• [WHAT TO PRODUCE]: Among the entries that follow, the required portion opens with the line containing "For every named target in this 820×1634" and closes with the line containing "Review Notifications". Give that portion again exactly, and nothing else.

• [PROVIDED RECORDS]:
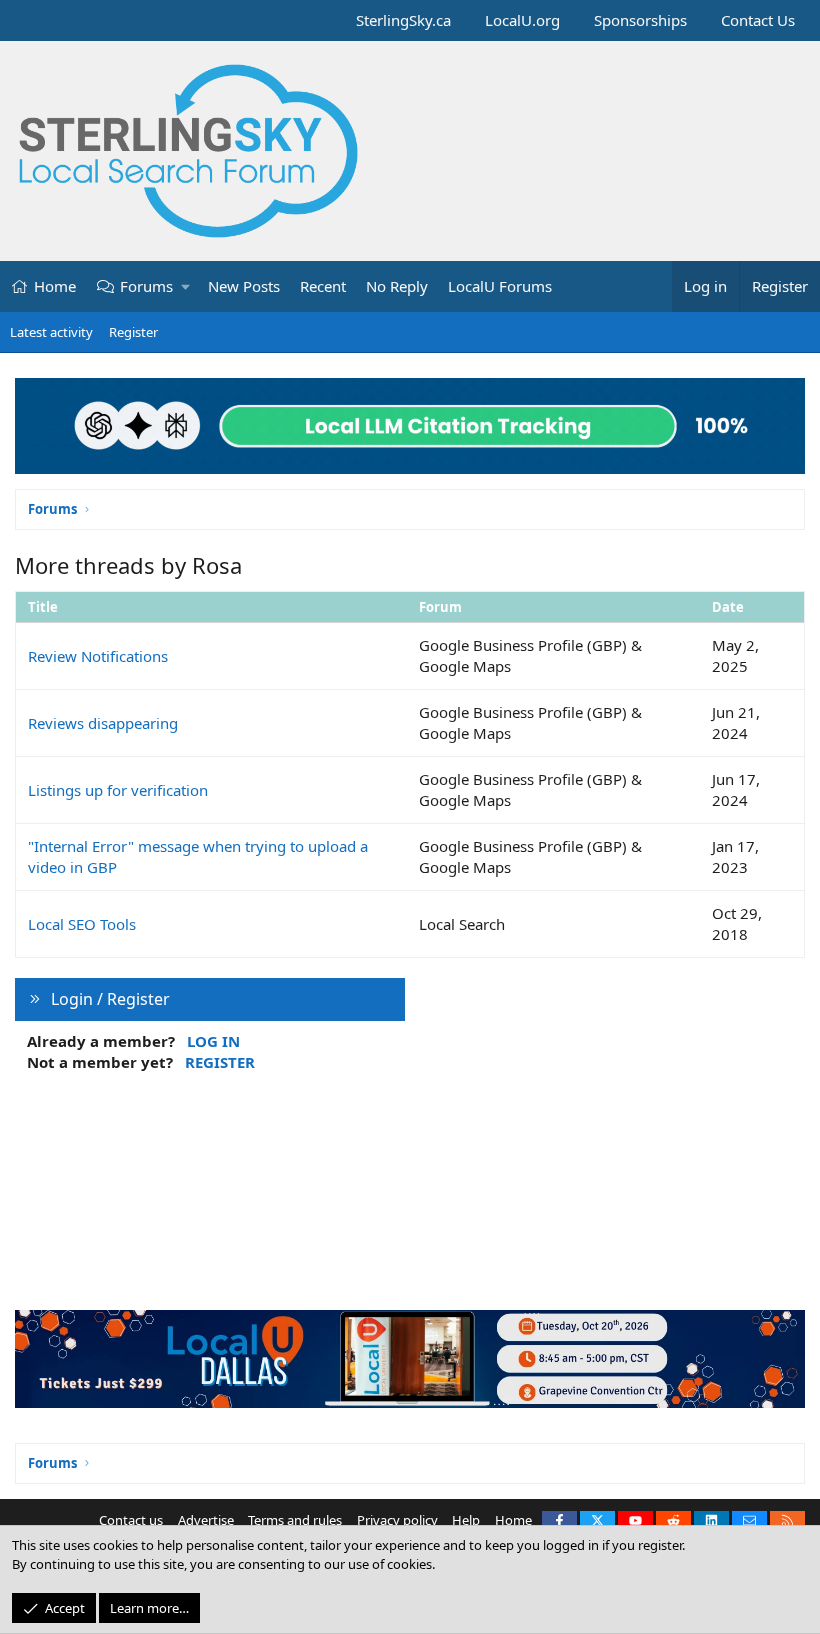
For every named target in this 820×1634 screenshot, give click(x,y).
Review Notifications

* * *

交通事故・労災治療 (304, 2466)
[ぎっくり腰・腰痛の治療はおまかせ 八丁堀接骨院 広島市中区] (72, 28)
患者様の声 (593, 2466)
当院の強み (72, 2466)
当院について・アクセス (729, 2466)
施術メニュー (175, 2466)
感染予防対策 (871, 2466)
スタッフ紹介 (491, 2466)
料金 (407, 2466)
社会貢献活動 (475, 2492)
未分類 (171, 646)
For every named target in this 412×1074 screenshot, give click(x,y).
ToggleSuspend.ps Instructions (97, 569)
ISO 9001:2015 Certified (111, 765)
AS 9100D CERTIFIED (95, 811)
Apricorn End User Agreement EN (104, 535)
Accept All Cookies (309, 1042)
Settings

--

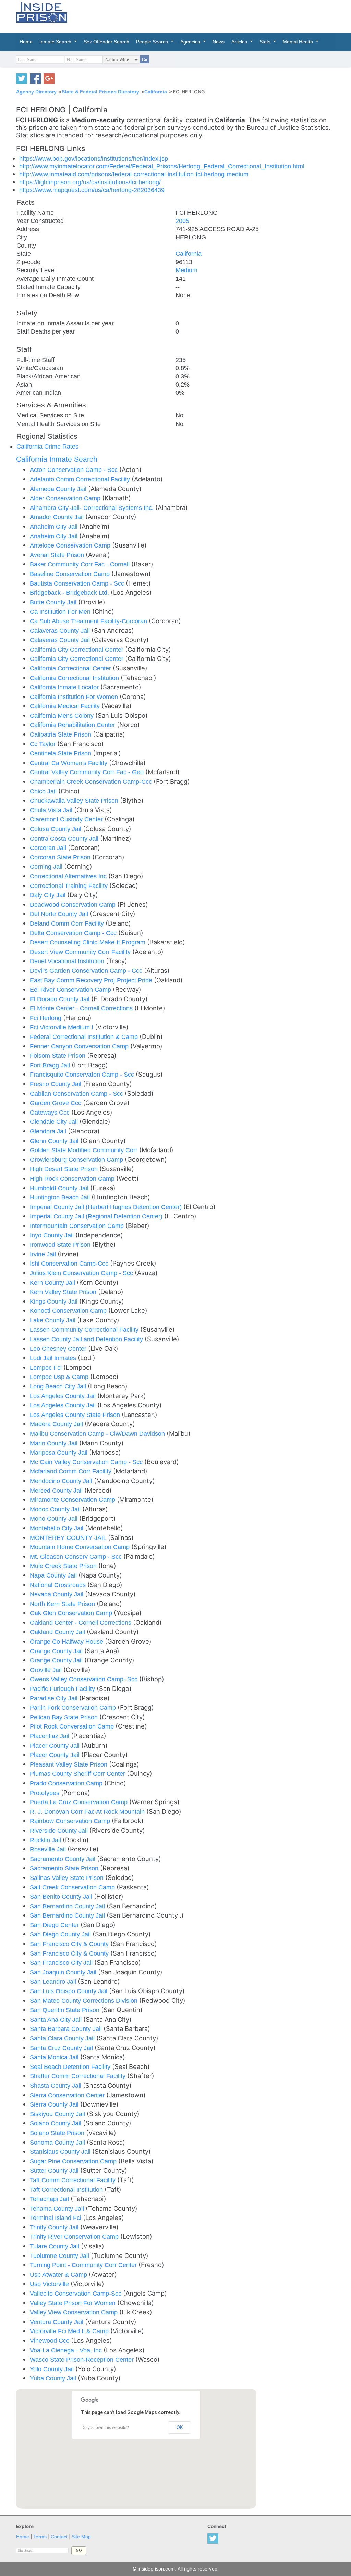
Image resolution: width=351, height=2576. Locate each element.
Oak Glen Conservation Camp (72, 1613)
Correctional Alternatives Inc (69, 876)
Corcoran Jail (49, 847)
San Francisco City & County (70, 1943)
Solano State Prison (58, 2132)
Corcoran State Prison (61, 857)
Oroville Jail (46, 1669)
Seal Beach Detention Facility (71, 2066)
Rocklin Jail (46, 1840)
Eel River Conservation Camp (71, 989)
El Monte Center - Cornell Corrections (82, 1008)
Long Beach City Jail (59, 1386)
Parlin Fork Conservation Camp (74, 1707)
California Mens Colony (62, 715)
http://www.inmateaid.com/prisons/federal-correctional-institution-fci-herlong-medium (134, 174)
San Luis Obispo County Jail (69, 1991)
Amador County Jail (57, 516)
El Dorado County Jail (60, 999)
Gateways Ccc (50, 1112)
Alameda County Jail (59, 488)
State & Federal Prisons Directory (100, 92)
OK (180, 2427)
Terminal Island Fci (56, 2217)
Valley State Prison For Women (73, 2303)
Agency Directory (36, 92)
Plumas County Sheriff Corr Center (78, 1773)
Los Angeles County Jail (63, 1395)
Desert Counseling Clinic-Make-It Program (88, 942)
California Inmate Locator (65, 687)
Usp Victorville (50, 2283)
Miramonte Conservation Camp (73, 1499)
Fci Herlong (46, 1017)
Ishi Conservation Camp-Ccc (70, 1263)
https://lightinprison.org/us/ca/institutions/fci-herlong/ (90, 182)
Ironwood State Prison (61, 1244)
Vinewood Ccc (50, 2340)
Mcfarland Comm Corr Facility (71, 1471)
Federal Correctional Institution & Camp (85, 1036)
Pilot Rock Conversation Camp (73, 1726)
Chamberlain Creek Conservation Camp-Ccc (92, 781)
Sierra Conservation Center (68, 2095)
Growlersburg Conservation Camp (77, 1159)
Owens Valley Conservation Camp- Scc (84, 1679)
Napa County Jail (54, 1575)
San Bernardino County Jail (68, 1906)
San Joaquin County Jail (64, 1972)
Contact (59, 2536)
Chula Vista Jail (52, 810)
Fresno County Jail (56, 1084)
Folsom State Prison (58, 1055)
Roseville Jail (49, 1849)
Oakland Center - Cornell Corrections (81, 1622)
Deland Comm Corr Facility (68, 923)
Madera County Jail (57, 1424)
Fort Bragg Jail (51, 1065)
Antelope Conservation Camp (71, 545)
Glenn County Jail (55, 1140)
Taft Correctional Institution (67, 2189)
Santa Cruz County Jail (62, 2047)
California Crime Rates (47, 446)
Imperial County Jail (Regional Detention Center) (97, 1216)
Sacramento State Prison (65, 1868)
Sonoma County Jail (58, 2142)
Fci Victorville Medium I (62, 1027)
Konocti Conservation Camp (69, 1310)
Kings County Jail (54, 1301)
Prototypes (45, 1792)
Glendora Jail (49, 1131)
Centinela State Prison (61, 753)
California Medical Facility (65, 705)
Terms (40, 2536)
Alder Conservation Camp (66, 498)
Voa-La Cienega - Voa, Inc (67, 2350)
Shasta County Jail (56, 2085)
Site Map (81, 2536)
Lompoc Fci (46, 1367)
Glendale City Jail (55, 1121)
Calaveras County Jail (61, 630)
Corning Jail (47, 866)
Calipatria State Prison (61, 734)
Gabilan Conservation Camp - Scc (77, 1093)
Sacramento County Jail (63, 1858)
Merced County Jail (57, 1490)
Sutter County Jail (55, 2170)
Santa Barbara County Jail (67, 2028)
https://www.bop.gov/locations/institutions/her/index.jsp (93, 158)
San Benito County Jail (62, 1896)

• [OUTPUT FOR THIS EXERCISE]:
For every named target in this 820×1634 screenshot, give click(x,y).
Review Notifications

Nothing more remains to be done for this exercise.